Re: Ancient Ashkenazic DNA Admixture #dna #israel #announcements

Adam Cherson

A follow-up on the matrilineal discussion for those with an interest in the scientific literature on the subject: there are two classic studies on the mtDNA groupings of Ashekanizic and non-Ashkenazic Jews: 1): 'The Matrilineal Ancestry of Ashkenazi Jewry: Portrait of a Recent Founder Event' (2005):   and 2) 'Counting the Founders: The Matrilineal Genetic Ancestry of the Jewish Diaspora' (2008):       

The second of these papers concludes as follows:

"The phylogenetic approach taken in the current study of most non-Ashkenazi Jewish communities, coupled with a previous study on Ashkenazi Jews, reveals the mechanisms involved in the formation of the various extant patterns of mtDNA haplotype variation of the Jewish Diasporas, and taken together provides a nearly comprehensive picture of the maternal genetic landscape of the entire Jewish population. Some of the communities reveal strong founder effects, while in others an abundance of maternal lineages is evident. Mechanisms, such as recruitment of maternal lineages from host populations, including their occasional historic long-distance transfer to new settlements, have been likely operative. Taken together, these studies show that while the founding event for each community may have had an important role in shaping their current genetic structure, other factors related to migration and survival of founding lineages, are responsible for the assembled list of remnant lineages, stressing once again the importance of an interdisciplinary approach in the reconstruction of demographic histories of extant populations." p13 [Emphasis added]

Another more recent paper takes a contrary view, suggesting a European origin for the predominant Ashkenazim matrilneal lines: 'A Substantial Prehistoric European Ancestry Amongst Ashkenazi Maternal Lineages' (2014): DOI: stating: "Overall, we estimate that most (>80%) Ashkenazi mtDNAs were assimilated within Europe.

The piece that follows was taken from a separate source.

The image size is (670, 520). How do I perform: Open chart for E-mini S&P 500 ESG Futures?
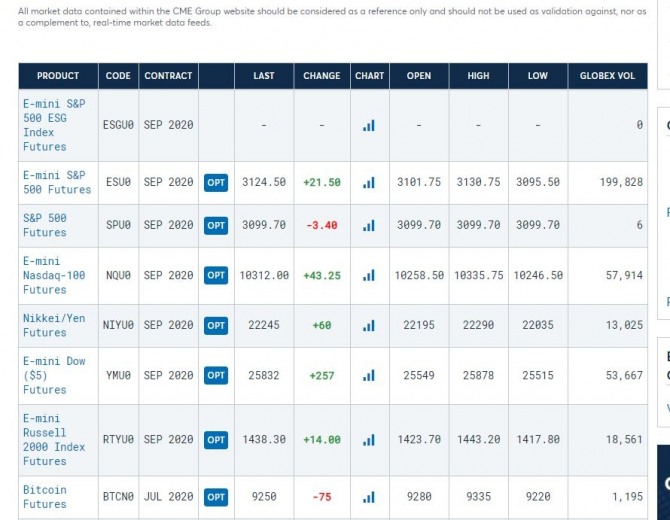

Few derive from a Near Eastern source, and despite the recent revival of the ‘Khazar hypothesis’, virtually none are likely to have ancestry in the North Caucasus. Therefore, whereas on the male side there may have been a significant Near Eastern (and possibly east European/ Caucasian) component in Ashkenazi ancestry, the maternal lineages mainly trace back to prehistoric Western Europe. These results emphasize the importance of recruitment of local women and conversion in the formation of Ashkenazi communities, and represent a significant step in the detailed reconstruction of Ashkenazi genealogical history." p.2. [Emphasis added]

The earlier paper from 2005 had concluded that these Ashkenazic maternal lineages were Near Eastern in origin. How should we in the lay, general public interpret this apparent conflict as to the origins of these maternal lineages?

I believe there is a substantial risk in using modern samples to imply pre-historic origins. In my view it is not possible to look at modern populations and infer their geographic origins from 10-20 thousand years ago: to do so convincingly requires in my view DNA samples from 10-20 thousand years ago. Furthermore, our contemporary bias is to draw a solid line between the Near East and Europe, whereas in Mesolothc times, this entire region seems to have been more of a cline, both genetically and culturally. For these reasons I choose to hold my conclusions in abeyance regarding the ancient origins of the Ashkenazic matrilineages, until such time as more ancient DNA can shed light on the subject. As to the other finding, that there has been a significant amount of 'recruitment' of local women in the formation of the Ashkenazic population, there is no disagreement between the papers, and I believe the modern dna evidence can and does support this finding.